### Consigne
Condensez sous forme de liste à puces la réplique de Tariq Teguia qui commence par « Je n'ai jamais eu le sentiment » dans l'entretien, en conservant ses idées principales.

### Extrait choisi
● ● ● ● ● ● ●

Malek est topographe et les cartes sont omniprésentes. Il s'agit de créer
des liens dans une société où ils se distendent. Peu à peu des lignes
se mettent en place, qui s'affirment dans Inland. Quelles sont
ces lignes de fuite ? Quelle est l'intention ?
Tariq Teguia : Est-ce que tu
me permets de ne pas être d'accord avec tout ce que tu as dit ?
Olivier Barlet : Bien sûr !
Tariq Teguia : Je n'ai jamais
eu le sentiment de faire des paysages mentaux. Ce à quoi j'essaye d'être
attentif, ce sont des paysages politiques. Qu'il y ait des corps qui les
traversent est clair : mon souci est de s'intéresser à ce qui est
dehors, à la peau. Ce sont des rapports tactiles, des odeurs, des gestes,
des rebroussements, des effondrements. Mais je constate que tu n'es pas
le seul à faire cette lecture. Là où je n'accroche pas, c'est la référence
à Camus. Ce n'est pas vers ce Camus que je me penche.
Olivier Barlet : J'en parlais
bien pour souligner ta façon de te détacher de ce type de pensée.
Tariq Teguia : Il peut y avoir
de la littérature ou du cinéma, mais pas Camus, plutôt Ginsberg, la poésie
américaine d'une époque. Mais en même temps, je comprends le rapprochement
mais ce n'est pas là que je regardais. Pour les lignes de fuite, je suis
entièrement d'accord. Ces paysages politiques ne sont pas un objet théorique
mais des espaces traversés par des individus qui ont des désirs, des peurs,
des absences, des impossibilités à faire - c'était le sens de La Clôture
-, de grands pessimistes, mais des "pessimistes hyperactifs" pour
reprendre la formule de Michel Foucault. Ce n'est pas de l'optimisme béat :
les luttes sont nécessaires, les résistances difficiles et on cherche
des points d'échappée… Il faut se trouver sa ligne de sorcier dans tout
ça pour échapper aux oppressions, à l'Etat, aux identifications, aux assignations,
à toutes les morales d'état civil, qu'elles soient algériennes ou européennes,
de Shengen ou d'ailleurs.

● ● ● ● ● ● ●

### Données

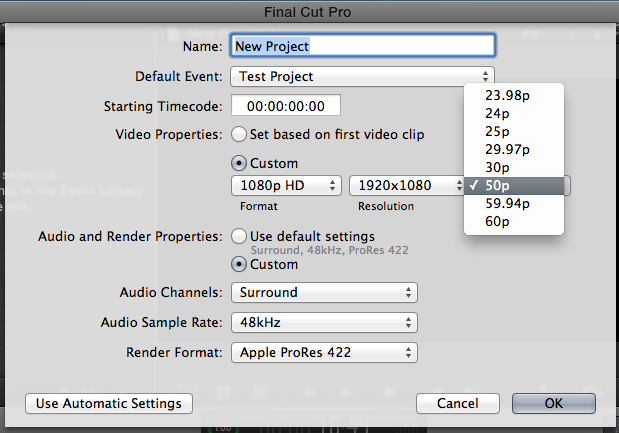Choose 24p from the rate menu
Screen dimensions: 619x433
498,113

● ● ● ● ● ● ●

### Corrigé
- Tariq Teguia ne pense pas filmer des paysages mentaux, mais des paysages politiques.
- Des corps traversent ces paysages. Son souci porte sur le dehors, la peau : rapports tactiles, odeurs, gestes, rebroussements, effondrements.
- Il constate qu'Olivier Barlet n'est pas le seul à faire cette lecture.
- Il rejette la référence à Camus : ce n'est pas vers ce Camus qu'il se penche.